Llegados a este punto, podemos contextualizar mejor el operativo
político de la denuncia de fraude en Tucumán, como parte de la estrategia de la
derecha en el país. Desde la perspectiva de la coyuntura “corta”, el alboroto apunta
a mellar electoralmente al kirchnerismo y a su candidato: no casualmente los
columnistas orgánicos del privilegio ponen el conflicto tucumano en la suma de
los problemas que acumuló Scioli desde su triunfo en las PASO. La pregunta, en
estos tiempos, es cuántos puntos le suman o le restan a tal o cual candidato
las escenas políticas que se suceden. Y lo mejor para la derecha es que esas
escenas definitorias se relacionen lo menos posible con el proyecto de futuro
que cada uno tiene para el país. Eso obligaría, por ejemplo, a Macri a sacar
del closet a su hipotético futuro ministro de economía para defender,
públicamente y en su nombre, la idea de la devaluación y del ajuste. O por lo
menos a retomar la fugaz pirueta populista previa a las primarias por la que
hizo suyas las políticas fundamentales de lo que suele presentar como un
gobierno desastroso. Hay otro plano de la operación que apunta más allá de las
elecciones y consiste en imponer la descripción del kirchnerismo en términos de
régimen. Es decir, no como un legítimo ocupante del gobierno sino como un
usurpador que usó del Estado y sus políticas para construir una nueva hegemonía
política para lo cual alteró las reglas institucionales. Ese es el filo de la
palabra fraude. Así se hizo contra el yrigoyenismo y contra el peronismo. Se
los situó fuera de la lógica democrática y se los despojó de títulos
habilitantes para participar en la competencia electoral. En los treinta fue el
mero fraude electoral consentido por la tristemente célebre “concordancia”, de
la que formó parte el radicalismo alvearista. Desde 1955 en adelante, hasta la
corta primavera democrática de 1973, el mecanismo fue una sutil innovación en
el sistema electoral argentino, mucho más eficaz que el voto por computadora:
consistió en prohibir la participación peronista en las elecciones, con lo que
se “liberó” drásticamente el voto de los pobres. Combinada con la periódica
intervención militar, la proscripción impedía el regreso del denostado
“régimen”.
El movimiento popular, en el país y en la región, ha aprendido a
crecer, a ganar elecciones y ejercer el gobierno sobre la base del
reconocimiento de la legalidad constitucional con la consecuente obligación de
revalidar sus títulos en las urnas en elecciones limpias. Es un avance extraordinario.
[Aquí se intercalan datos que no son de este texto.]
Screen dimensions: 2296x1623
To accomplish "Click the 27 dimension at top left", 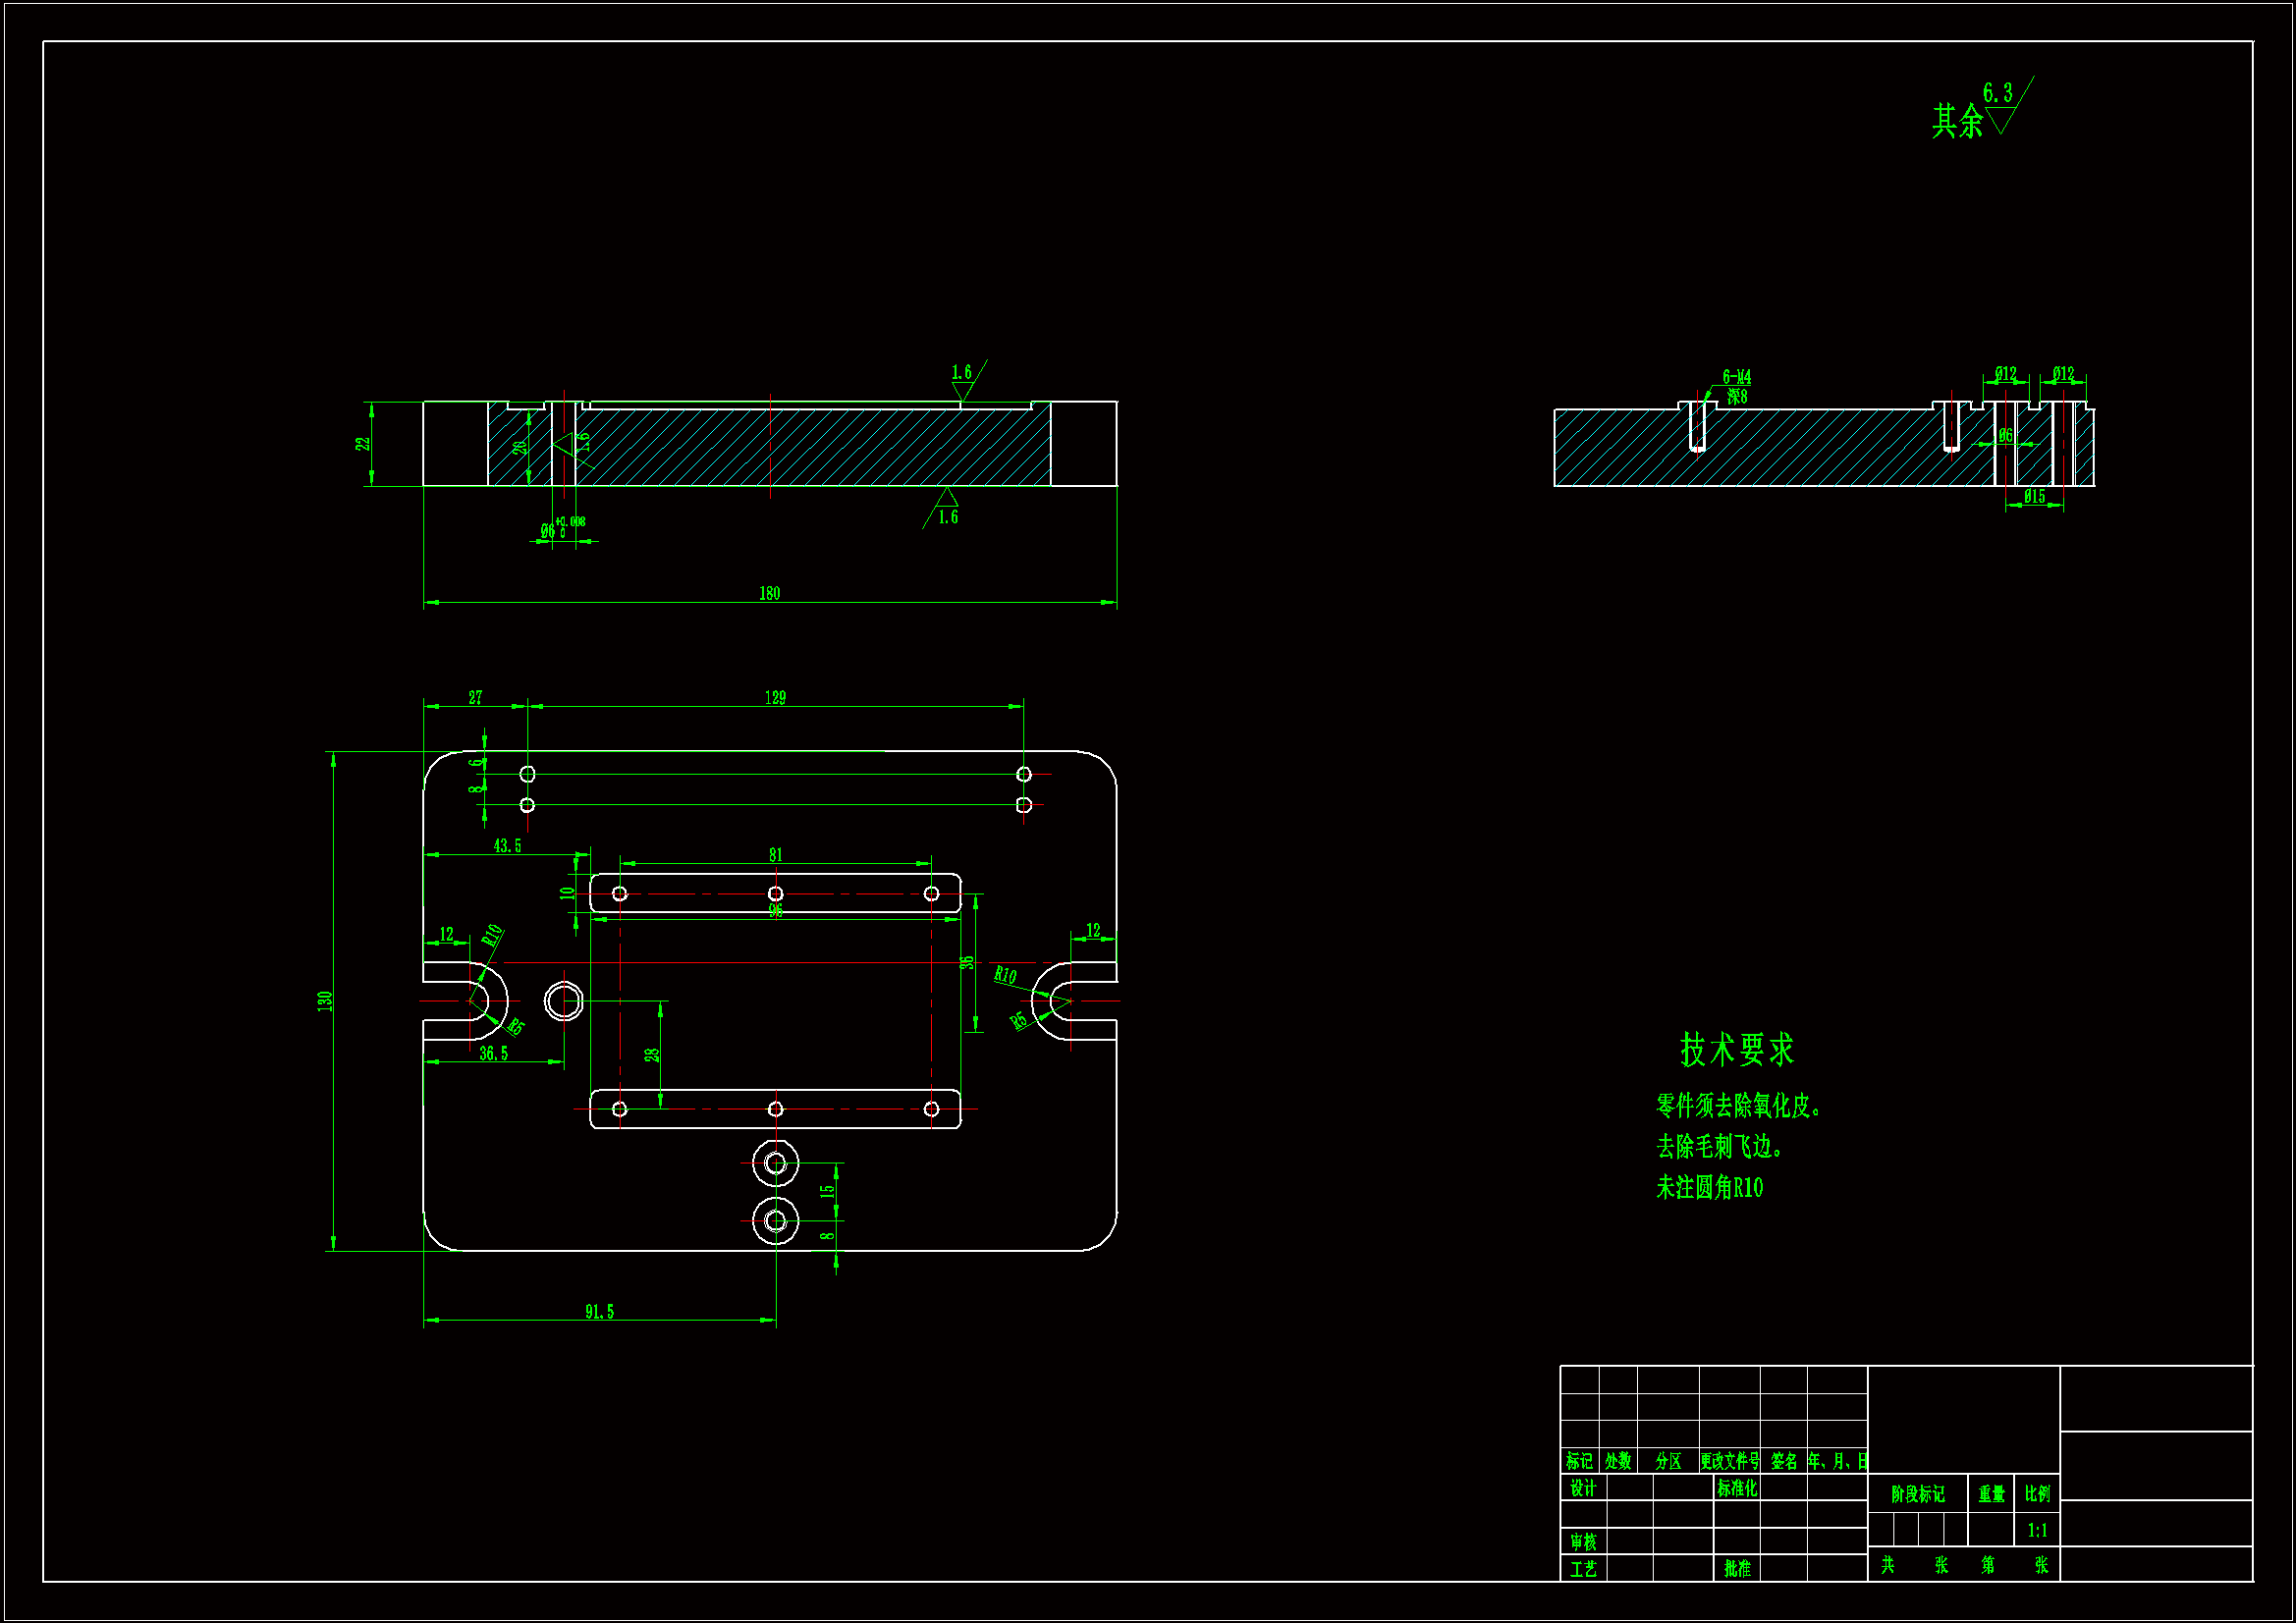I will (x=475, y=698).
El comportamiento de la derecha en estos tiempos está señalando un déficit en
su capacidad de vivir el drama democrático sin la llave mágica de la alteración
de los tiempos institucionales que, en estos tiempos, ya no se expresa con las
formas clásicas del golpismo militar sino bajo el rótulo más flexible y
socialmente más presentable de la “ingobernabilidad”. Fraude es el nombre de un
proyecto restaurador del control de las clases privilegiadas sobre el Estado y
la política, apoyado en la deslegitimación del voto popular.